Catalonia Shepherd School trains next generation of young farmers
Access to farmland remains biggest barrier to generational renewal

In the Catalan Pyrenees, a small rural school has spent the past 18 years training a new generation of shepherds and livestock farmers.
The Catalonia Shepherd School, based in the village of Enviny near Sort, has trained nearly 300 students to date.
Around 60% have gone on to work in the primary sector, either running their own farms or employed by others, according to the school.
Every year, demand for places outstrips supply. Twelve students have enrolled in the latest intake, drawn by hands-on training in livestock farming and land management.
While early cohorts were almost exclusively male, enrolment is now evenly split between men and women.
Elsa Cabús moved from Barcelona with her parents to Fontdepou, Àger, in western Catalonia five years ago.
After doing a course at an agricultural school in Tremp, she did a placement at a goat farm that makes cheese.
"I discovered it was a real passion for me and something I really liked," she tells the Catalan News Agency (ACN).
For her, the Catalonia Shepherd School was the next logical step.
"Here it goes into more depth. They also talk a lot about the land, about regenerative methods. In the end, on the farm you learn how to milk, how to make cheese, but they don't explain how to take care of the land," she says.
"Coming to the Shepherd School is really about going deeper into what little I knew and to learn much more about everything I don't know."

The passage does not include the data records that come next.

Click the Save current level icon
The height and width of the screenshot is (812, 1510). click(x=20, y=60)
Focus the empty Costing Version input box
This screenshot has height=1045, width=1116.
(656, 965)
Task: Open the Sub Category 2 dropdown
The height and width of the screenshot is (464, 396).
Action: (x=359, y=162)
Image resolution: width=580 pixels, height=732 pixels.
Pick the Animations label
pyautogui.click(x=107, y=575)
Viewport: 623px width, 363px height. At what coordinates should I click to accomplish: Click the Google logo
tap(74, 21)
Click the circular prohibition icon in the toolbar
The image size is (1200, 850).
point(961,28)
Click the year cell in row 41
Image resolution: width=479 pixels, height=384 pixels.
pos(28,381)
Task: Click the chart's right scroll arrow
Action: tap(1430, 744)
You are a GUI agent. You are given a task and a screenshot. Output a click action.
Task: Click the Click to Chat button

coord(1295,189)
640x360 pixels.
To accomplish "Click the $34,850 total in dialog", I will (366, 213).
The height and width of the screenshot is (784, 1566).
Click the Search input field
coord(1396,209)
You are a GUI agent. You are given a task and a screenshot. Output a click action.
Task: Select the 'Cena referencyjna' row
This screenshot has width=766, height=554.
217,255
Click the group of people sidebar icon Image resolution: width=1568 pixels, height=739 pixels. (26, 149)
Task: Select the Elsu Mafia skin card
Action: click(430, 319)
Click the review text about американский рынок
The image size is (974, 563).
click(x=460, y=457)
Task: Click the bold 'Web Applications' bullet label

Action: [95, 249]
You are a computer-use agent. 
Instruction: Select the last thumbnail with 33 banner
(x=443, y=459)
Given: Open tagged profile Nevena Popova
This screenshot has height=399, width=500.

The school's programme combines classroom teaching with practical training on working farms. Students spend two months at the school in Enviny, beside a sheep farm used for practical lessons, before completing four months on placement elsewhere.
Generational renewal
Access to farmland remains the biggest challenge for the next generation.
Maria Díaz de Quijano works at Catalonia Shepherd School. "The primary sector is growing older," she says.
"Right now we have a lot of people who are either about to retire or who should have retired a while ago. This is an opportunity for our students."
While most students come from Catalonia, recent cohorts have included participants from the Valencian region and the Balearic Islands, including Jaume Pardo.
"In Mallorca there isn't a training program or a school similar to the Shepherd School, and for some time I wanted to get to know, in a more respectful and closer way, the primary sector, livestock farming and agriculture," Jaume says.
The sector "needs young people," he adds, "who will apply everything new that we know in the 21st century, while taking into account everything that's been done before, and tradition."
Elsa hopes her training at the Shepherd School can help her turn a passion into a viable livelihood.
"The plan would be to set up a goat farm, mainly, which is what I like most," she says, " and maybe calves or beef cattle to generate more income that would allow me to make a living alongside the dairy goats."